Son las 12:10 p.m. del martes 7 de julio del 2009. Me he unido a un grupo de oficinistas, frente a un televisor de centro comercial, a ver esa velación que parece una entrega de premios. Y la señora que tengo al lado, una cincuentona que se ha estirado demasiado las arrugas, me dice: Yo no sé qué le ven ustedes a ese tipo.
¿Cómo decirlo sin que suene a fanatismo? Desde que comenzó su carrera, a los 6 años, los mejores sospecharon que él era el mejor. Fred Astaire llegó a llamarlo el bailarín del milenio. Frank Sinatra dejó escapar la frase el único cantante superior a mí es Michael Jackson. Y, como si no bastara, mientras los auditorios de las últimas cuatro décadas lo miraban con la boca abierta, en el centro de un huracán de fama que habría dejado sordo a cualquiera, fue capaz de componer algunas de las canciones más brillantes del siglo pasado. Y en esas grabaciones, pequeñas películas dramáticas cargadas de paranoia, se atrevió a ver el mundo como una pesadilla, de la que solo despertaremos cuando seamos capaces de vernos en el espejo. Beat It, Billy Jean, Dirty Diana, Bad, Smooth Criminal, Leave Me Alone, Black or White, They Dont Care About Us, Whatever Happens: vivir es, en sus obras, encarar a los depredadores.
El psiquiatra Stan Katz, que tuvo que estudiarlo en el 2003, cuando por segunda vez fue acusado, en vano, de abuso de menores, definió a Jackson como una persona de 10 años: los gestos que hicieron famoso al cantante amanecer con miedo, evitar a los otros, derrochar el dinero prueban que el doctor tenía razón.

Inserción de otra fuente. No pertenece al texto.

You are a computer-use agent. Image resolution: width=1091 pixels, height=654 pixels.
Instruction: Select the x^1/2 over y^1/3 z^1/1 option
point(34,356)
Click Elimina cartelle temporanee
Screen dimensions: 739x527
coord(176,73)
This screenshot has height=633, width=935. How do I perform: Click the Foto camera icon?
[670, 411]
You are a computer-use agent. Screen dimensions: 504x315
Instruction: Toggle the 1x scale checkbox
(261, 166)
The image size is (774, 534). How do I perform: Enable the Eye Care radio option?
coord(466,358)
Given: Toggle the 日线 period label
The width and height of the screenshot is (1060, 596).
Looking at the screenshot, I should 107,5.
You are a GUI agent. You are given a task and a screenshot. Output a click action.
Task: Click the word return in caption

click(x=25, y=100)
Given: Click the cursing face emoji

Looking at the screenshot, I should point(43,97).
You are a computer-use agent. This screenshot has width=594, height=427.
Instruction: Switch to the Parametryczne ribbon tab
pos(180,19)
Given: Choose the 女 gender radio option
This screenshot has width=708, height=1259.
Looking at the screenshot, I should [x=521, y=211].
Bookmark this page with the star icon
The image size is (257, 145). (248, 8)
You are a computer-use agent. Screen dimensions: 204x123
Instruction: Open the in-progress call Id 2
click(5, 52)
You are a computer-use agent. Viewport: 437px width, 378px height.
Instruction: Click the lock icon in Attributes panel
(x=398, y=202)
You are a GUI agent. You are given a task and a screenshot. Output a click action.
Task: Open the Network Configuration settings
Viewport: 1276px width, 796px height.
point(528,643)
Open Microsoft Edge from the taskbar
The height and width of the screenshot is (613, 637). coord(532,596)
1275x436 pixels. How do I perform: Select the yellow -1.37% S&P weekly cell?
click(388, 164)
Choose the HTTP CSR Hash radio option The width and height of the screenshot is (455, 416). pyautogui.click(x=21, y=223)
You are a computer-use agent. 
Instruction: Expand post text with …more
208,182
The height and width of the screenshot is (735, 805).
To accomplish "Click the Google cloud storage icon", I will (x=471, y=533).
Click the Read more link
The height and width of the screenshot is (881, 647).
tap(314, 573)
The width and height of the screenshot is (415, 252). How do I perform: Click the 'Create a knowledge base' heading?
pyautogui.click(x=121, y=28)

Solo a un niño se le ocurre refugiarse, una vida entera, en una puesta en escena. Solo un hombre en blanco, que se ha quedado sin cara a fuerza de ponerse una máscara, puede contener nuestras contradicciones: nuestros dilemas raciales, nuestras batallas sexuales, nuestra obsesión por la juventud. Solo a los 10 uno es capaz de ser su propia obra de arte: de disfrazarse de sí mismo, de esculpirse a punta de cirugías plásticas, de dejar de ser un negro sonriente para volverse un mimo triste. Y de morirse de golpe para que todos sufran por no haberle pedido perdón.
Que los dueños de las cosas sepan leer el funeral de Jackson: que entiendan, por ejemplo, que no se trata de un fenómeno de allá, que es en la cultura en donde empieza la política, que los duelos colectivos son tan útiles como las alegrías. Asistimos todos a su sepelio, oímos a su hermano cantar y a su hija invocarlo, para recordar que no es necesario que lleguen los extraterrestres para sentirnos parte de la misma raza. Su ataúd es todo un símbolo. Ahí quedará sepultado ese planeta de narcisos que no lograba salir de los 80, que seguía buscando reyes para decapitarlos, que necesitaba que él muriera para darle paso a un nuevo tipo de héroe que lo sea por ser un hombre como todos.
¿Cómo decirlo sin que suene a nueva era? Todos vivimos en el mismo reino: un cuerpo que hace lo mejor que puede (que ama, juega y trabaja) para aceptarse como es. Y Michael Jackson nos sirvió para entenderlo.